Flipping and Flapping; T^3 and Las Vegas
Published by KermMartian 10 years, 1 month ago (2014-03-06T19:26:23+00:00) | Discuss this article

It's about to get very busy on the Cemetech front page, so buckle up for a flood of news articles about TI Education's annual T^3 conference. We will soon be diving into our coverage of the conference, its keynote talks from well-known scientists and educators, and its many fascinating plenary sessions taught by teachers and aimed at other teachers who use TI graphing calculators. However, before we do, there are a few new games that as a group are significant enough to warrant coverage. As noted by ticalc.org two days ago, the smash-hit smartphone game Flappy Bird has suddenly become the cliched quadratic formula solver of modern graphing calculator programmers. No fewer than a dozen Flappy Bird games and variants have been published for TI and Casio graphing calculators, and we are either proud or ashamed to host a number of them here. Cemetech news covered Flappy Bird Color for the TI-84 Plus C Silver Edition two weeks ago, but since then, many other options have made their way into the Cemetech Archives:

:: Flappy Bird by ClrDraw for the monochrome TI-83 Plus/TI-84 Plus is written in Axe and offers standard Flappy Bird gameplay. Some have criticized the large sprites as ill-suited to the calculators' small screens, but many have praised the game's adherence to the original.
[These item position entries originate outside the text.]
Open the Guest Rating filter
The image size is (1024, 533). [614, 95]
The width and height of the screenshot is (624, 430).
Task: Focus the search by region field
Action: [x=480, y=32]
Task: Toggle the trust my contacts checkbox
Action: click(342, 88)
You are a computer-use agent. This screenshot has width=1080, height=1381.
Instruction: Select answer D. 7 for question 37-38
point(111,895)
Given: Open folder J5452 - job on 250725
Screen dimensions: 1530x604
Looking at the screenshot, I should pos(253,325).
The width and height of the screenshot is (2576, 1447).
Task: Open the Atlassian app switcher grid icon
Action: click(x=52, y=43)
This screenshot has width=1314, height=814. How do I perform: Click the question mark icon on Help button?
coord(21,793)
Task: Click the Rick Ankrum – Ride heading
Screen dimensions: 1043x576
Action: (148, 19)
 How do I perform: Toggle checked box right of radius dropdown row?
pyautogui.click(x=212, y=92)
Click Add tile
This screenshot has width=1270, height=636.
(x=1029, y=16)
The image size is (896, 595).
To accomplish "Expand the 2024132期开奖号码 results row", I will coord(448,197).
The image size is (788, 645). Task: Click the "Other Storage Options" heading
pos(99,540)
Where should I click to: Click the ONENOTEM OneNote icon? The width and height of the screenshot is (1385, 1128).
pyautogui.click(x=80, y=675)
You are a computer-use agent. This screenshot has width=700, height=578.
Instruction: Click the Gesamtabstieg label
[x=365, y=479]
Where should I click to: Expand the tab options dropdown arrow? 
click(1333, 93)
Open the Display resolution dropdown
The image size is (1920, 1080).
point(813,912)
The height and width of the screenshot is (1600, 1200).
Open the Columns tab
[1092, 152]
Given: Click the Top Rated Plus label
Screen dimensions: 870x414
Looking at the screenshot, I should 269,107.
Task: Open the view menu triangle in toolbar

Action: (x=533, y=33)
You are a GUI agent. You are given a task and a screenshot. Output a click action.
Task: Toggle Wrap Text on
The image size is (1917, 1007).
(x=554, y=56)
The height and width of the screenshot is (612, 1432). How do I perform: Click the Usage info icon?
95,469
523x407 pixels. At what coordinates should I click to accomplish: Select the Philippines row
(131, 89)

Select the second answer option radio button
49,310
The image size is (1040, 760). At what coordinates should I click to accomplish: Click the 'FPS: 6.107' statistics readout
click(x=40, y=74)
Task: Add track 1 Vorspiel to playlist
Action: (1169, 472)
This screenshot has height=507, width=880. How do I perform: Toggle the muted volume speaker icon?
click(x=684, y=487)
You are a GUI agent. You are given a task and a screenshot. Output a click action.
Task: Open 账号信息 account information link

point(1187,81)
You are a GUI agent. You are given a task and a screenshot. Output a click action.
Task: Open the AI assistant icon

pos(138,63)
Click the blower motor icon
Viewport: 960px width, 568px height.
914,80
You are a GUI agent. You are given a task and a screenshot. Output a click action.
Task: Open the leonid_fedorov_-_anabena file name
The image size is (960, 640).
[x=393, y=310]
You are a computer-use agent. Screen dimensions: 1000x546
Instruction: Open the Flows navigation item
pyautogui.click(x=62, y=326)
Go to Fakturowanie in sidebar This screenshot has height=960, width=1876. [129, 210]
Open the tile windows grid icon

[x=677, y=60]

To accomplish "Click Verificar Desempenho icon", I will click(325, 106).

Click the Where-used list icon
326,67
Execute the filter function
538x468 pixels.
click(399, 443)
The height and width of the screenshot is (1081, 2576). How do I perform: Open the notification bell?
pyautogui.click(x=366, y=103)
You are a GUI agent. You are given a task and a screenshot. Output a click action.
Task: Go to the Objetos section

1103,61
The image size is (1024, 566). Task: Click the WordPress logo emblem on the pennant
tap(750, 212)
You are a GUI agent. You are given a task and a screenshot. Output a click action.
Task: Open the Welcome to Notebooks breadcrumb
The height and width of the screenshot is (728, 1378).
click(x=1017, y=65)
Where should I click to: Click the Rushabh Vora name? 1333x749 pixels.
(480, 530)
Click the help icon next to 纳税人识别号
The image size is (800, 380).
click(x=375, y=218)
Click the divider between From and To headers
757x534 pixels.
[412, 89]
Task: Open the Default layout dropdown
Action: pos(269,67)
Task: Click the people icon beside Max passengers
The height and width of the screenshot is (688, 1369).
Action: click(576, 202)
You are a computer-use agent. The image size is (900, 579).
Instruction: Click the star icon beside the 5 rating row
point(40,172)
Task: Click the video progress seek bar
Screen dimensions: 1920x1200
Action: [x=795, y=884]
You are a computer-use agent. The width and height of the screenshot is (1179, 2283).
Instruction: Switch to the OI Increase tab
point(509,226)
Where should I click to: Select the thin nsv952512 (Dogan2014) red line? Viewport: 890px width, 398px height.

Download Here
:: Flappy Bird Color by Kerm Martian for the color TI-84 Plus C Silver Edition is written in hybrid TI-BASIC and takes advantage of Doors CSE's xLIBC library. It too is a faithful recreation of the original game. Download Here
:: Flappy Bird (Prizm) by Lancelot for the Casio Prizm (fx-CG10 and fx-CG20) is a beautiful port of Flappy Bird written in C. It has the honor of being the fastest-downloaded Prizm game before we even wrote a news article about it. Download Here
:: Flippy Bard by KermMartian is a gentle pun on the original Flappy Bird game, inspired by a Cemetech administrator who objected to naming the calculator clones "Flappy Bird". It replaces the protagonist with the Bard of Stratford-upon-Avon, William Shakespare himself. In addition, when you lose, It selects from among Shakespare's most poignant insults to mock you. Download Here

On a much more academic and educational note, Cemetech administrator Christopher "Kerm Martian" Mitchell is flying as we speak to Las Vegas for T^3 2014, TI Education's conference teaching more effective use of graphing calculators in the classroom. Besides covering the many talks and sessions at the conference, Christopher will be interviewing teachers about their use of TI technology and teaching a session of his own on graphing calculator programming with the TI-83 Plus/TI-84 Plus series. We also look forward to catching up with our colleagues from Texas Instruments and TI to whom Shaun "Merthsoft" McFall and Christopher spoke last year. Keep your eyes on Cemetech in the next four days for full coverage in news articles, photographs, and topics.